Derive the Nernst equation for the following galvanic cell: $Ni_{(s)}|Ni_{(aq)}^{2+}\parallel Ag_{(aq)}^{+}|Ag_{(s)}$

(N/A) The cell reaction is as follows:
Anode (Oxidation): $Ni_{(s)} \rightarrow Ni_{(aq)}^{2+} + 2e^{-}$
Cathode (Reduction): $2Ag_{(aq)}^{+} + 2e^{-} \rightarrow 2Ag_{(s)}$
Overall Redox reaction: $Ni_{(s)} + 2Ag_{(aq)}^{+} \rightarrow Ni_{(aq)}^{2+} + 2Ag_{(s)}$
Here,$n = 2$ (number of electrons transferred).
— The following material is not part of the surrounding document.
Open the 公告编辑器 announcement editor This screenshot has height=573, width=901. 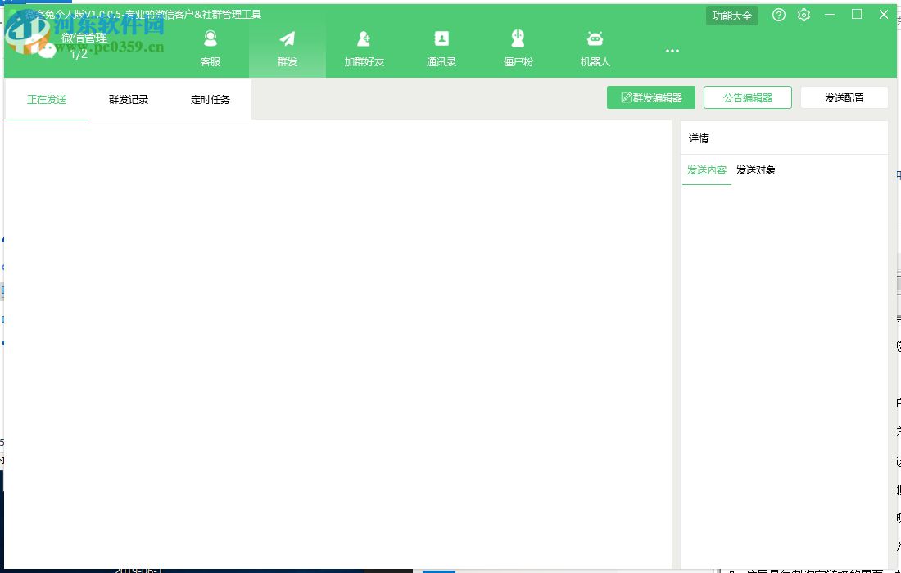click(747, 97)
The Nernst equation is given by: $E_{cell} = E_{cell}^{\theta} - \frac{RT}{nF} \ln Q$
Substituting the values: $E_{cell} = E_{cell}^{\theta} - \frac{RT}{2F} \ln \frac{[Ni_{(aq)}^{2+}]}{[Ag_{(aq)}^{+}]^{2}}$
At $298 \ K$,converting to $\log_{10}$: $E_{cell} = E_{cell}^{\theta} - \frac{0.0591}{2} \log_{10} \frac{[Ni_{(aq)}^{2+}]}{[Ag_{(aq)}^{+}]^{2}}$